As for the original article, I was interested as a qualitative researcher in the results of this experiment and the way they were graphically summarized. The most common word selected was “Strong” but the percent of respondents who selected it was not especially high (9 percent), indicating a low level of agreement. However, when the words were grouped by their connotations, negative words (some barely publishable) clearly dominated. I found that for myself it was difficult to come up with a word to summarize all that I think and feel on this subject. This may be because I am inclined to be over-wordy or it might be that I don’t think very fast on my feet. Whatever the cause, I salute those who managed to find one single word to do the job.

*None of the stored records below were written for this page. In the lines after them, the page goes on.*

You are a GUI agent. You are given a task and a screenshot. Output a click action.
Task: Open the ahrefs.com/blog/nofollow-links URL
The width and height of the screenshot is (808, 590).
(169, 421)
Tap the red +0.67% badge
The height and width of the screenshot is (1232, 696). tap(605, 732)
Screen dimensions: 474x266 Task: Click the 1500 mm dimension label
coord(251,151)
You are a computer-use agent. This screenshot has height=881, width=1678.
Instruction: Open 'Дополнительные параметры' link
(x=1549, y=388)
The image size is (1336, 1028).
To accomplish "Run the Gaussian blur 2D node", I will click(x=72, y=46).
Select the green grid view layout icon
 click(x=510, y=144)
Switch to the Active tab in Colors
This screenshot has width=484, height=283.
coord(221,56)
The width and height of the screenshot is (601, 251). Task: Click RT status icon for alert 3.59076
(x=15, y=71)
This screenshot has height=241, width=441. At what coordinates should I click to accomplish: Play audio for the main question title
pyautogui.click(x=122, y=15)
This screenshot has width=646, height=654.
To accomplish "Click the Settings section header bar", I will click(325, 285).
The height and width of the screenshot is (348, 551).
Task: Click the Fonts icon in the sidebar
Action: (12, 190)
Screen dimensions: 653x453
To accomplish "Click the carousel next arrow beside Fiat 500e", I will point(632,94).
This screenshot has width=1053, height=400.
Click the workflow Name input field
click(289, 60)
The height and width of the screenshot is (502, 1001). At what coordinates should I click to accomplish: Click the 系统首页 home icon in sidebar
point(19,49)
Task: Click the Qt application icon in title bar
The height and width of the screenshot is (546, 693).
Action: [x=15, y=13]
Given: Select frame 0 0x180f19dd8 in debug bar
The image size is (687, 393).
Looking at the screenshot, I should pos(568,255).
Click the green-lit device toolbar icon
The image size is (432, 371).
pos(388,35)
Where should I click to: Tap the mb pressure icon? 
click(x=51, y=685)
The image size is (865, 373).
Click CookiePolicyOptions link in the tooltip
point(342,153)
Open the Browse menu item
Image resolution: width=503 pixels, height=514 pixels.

When I used to work with GIS, I had a fondness for the term “Groundtruthing”,  which refers to the act of physically validating the data on a map. Mapmakers often rely on users in the field to verify the accuracy of a map. My husband, for example, frequents the hiking trails in Maine’s Baxter State Park and the adjacent Katahdin Woods and Waters Monument. When he spots a mistake in the way a trail is represented, he reports it.

Recently, I encountered a different kind of groundtruthing. In Seattle, there is a project called “The Poetic Grid“, which is assembling a map of residents’ experiences as recorded in their poetic observations. Poets of all types and level of experience contribute their work, which is assigned a dot on the map indicating the locale that is the subject of the poem. The next time you are grasping for a poetic subject, this concept of recording a place that is central to your life, in however mundane a manner you choose, may fit the bill.

A Spell of Trouble

When I spotted the headline in the local paper today, I did a double-take. I texted my distant spouse with a photo and he first replied, “I know.” And then, before I could write, “You DO?” He replied “Furry??” The paper had taken President Trump’s pronouncement that he would answer North Korea’s aggression with “fire and fury” and blown it up into a blaring headline that announced “Trump warns of ‘Fire and Furry‘”. As one of my co-workers pointed out, spellcheck would not have saved the day on that operation. There is no substitute for good, sound quality control (says the girl who left the “e” off of the word “note” in an email to clients yesterday, thus changing the spirit of the message).

I realize that the unmangled message from the president is very serious in nature but I can’t shake the image of a basket of puppies or kittens being handed out at a diplomatic meeting as an antidote to tense negotiations. Who knows? Maybe it would work.